*Texto*

┌──

Mas antes, é preciso lembrar que a “crise” atual do IPEA remonta, como visto acima, em parte à sua origem tecnoburocrática, economicista e autoritária; em outra parte, à profunda crise civilizatória (da qual a crise econômica e do padrão de desenvolvimento brasileiro talvez sejam as facetas mais evidentes) das décadas de 1980 e 1990. Como se sabe, durante a década de 1980, premido, sobretudo, pelo regime de estagnação econômica com alta inflação, a função-planejamento governamental e suas instituições federais como o IPEA (mas também toda a rede de instituições estaduais de planejamento e pesquisa) foi perdendo espaço, poder e funcionalidade dentro do aparato mais geral do Estado brasileiro. Este, por sinal, vivia um processo de reconstrução movido por sinais bastante contraditórios entre si: de um lado, a força positiva e pujante da redemocratização das instituições e da própria comunidade política nacional; de outro, a já citada crise interna que se agravava pela crescente submissão do país aos tão elogiados compromissos internacionais de ajuste econômico e realinhamento político rumo ao neoliberalismo.

É neste bojo que houve, entre 1986 e 1995, por exemplo, um longo interregno de não-renovação de quadros no IPEA, que apenas esporadicamente incorporava servidores vindos de outras instituições do país. Em 1990, outro exemplo, o IPEA esteve a ponto de ser fechado pela sanha liberal do Governo Collor. E isso até fazia sentido à época, já que num contexto de refundação liberal do Estado e do novo modelo de desenvolvimento ali pretendido, não poderia mesmo fazer sentido manter um órgão destinado a fazer “pesquisa academicamente orientada e planejamento do mercado”... Muito custo, poucos benefícios, ainda que privados!

Pois veio o Governo FHC, e o IPEA parecia que voltaria a respirar. Então sob o comando do economista Fernando Rezende, deu início a uma série de concursos (os primeiros sob a égide e as exigências meritocráticas da CF-1988), visando não só recompor quadros permanentes, mas sobretudo relançar o órgão em direção ao futuro... Mas que futuro?! Embora o discurso tucano oficial seja outro, os fatos apontam para uma situação na qual, cada vez mais engajado em uma ideologia de Estado mínimo, cujo ápice foi a propaganda gerencialista de reforma do Estado que, infelizmente, ainda hoje ronda e domina corações e mentes petistas em Brasília, e por visões de tipo internacionalizantes, privatistas e liberalizantes, com vistas à instauração de um suposto novo modelo de desenvolvimento liberal-social, o fato é que o futuro pretendido e tentado por aquela “coalizão” governamental no poder não poderia ser nada alvissareira, de novo, nem ao planejamento como função precípua e indelegável de Estado, nem muito menos a instituições como o IPEA, reféns de uma época e de um contexto que – oxalá – jamais volte, aliás, a se repetir!

└──

*Trecho dos registros*
┌──

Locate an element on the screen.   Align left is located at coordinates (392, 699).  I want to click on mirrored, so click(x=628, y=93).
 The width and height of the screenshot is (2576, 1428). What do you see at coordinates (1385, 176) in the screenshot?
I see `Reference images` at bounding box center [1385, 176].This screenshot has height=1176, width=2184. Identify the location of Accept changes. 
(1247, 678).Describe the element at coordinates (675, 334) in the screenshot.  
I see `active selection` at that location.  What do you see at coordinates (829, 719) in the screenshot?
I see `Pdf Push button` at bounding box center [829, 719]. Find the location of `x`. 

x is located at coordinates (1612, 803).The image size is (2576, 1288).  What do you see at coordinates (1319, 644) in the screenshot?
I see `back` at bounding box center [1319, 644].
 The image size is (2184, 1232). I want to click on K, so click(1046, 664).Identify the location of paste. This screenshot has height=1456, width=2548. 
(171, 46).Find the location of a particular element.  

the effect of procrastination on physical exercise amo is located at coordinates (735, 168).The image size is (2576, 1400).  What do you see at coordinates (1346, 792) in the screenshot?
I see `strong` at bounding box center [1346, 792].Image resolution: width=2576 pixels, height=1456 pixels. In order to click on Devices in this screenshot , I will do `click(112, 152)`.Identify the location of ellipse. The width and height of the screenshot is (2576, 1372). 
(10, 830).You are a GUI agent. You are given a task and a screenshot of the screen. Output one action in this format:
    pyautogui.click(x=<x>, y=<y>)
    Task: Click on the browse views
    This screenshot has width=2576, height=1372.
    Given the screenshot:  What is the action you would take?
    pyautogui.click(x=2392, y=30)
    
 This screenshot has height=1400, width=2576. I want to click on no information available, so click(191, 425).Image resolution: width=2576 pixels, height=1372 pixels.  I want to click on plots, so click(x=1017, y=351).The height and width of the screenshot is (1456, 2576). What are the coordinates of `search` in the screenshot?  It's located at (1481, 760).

└──

*Tarefa 1*
Pelo texto sobre o IPEA, por que a tentativa de fechar o órgão em 1990 "até fazia sentido à época"? Explique em uma a três frases.
*Tarefa 2*
Reproduza do texto sobre o IPEA o trecho que vai de "É neste bojo" até "ainda que privados!", incluindo este final.

*Resposta 1*
Porque o país vivia uma refundação liberal do Estado e buscava um novo modelo de desenvolvimento. Nesse contexto, não fazia sentido manter um órgão destinado a fazer "pesquisa academicamente orientada e planejamento do mercado", que dava muito custo e poucos benefícios.

*Resposta 2*
É neste bojo que houve, entre 1986 e 1995, por exemplo, um longo interregno de não-renovação de quadros no IPEA, que apenas esporadicamente incorporava servidores vindos de outras instituições do país. Em 1990, outro exemplo, o IPEA esteve a ponto de ser fechado pela sanha liberal do Governo Collor. E isso até fazia sentido à época, já que num contexto de refundação liberal do Estado e do novo modelo de desenvolvimento ali pretendido, não poderia mesmo fazer sentido manter um órgão destinado a fazer “pesquisa academicamente orientada e planejamento do mercado”... Muito custo, poucos benefícios, ainda que privados!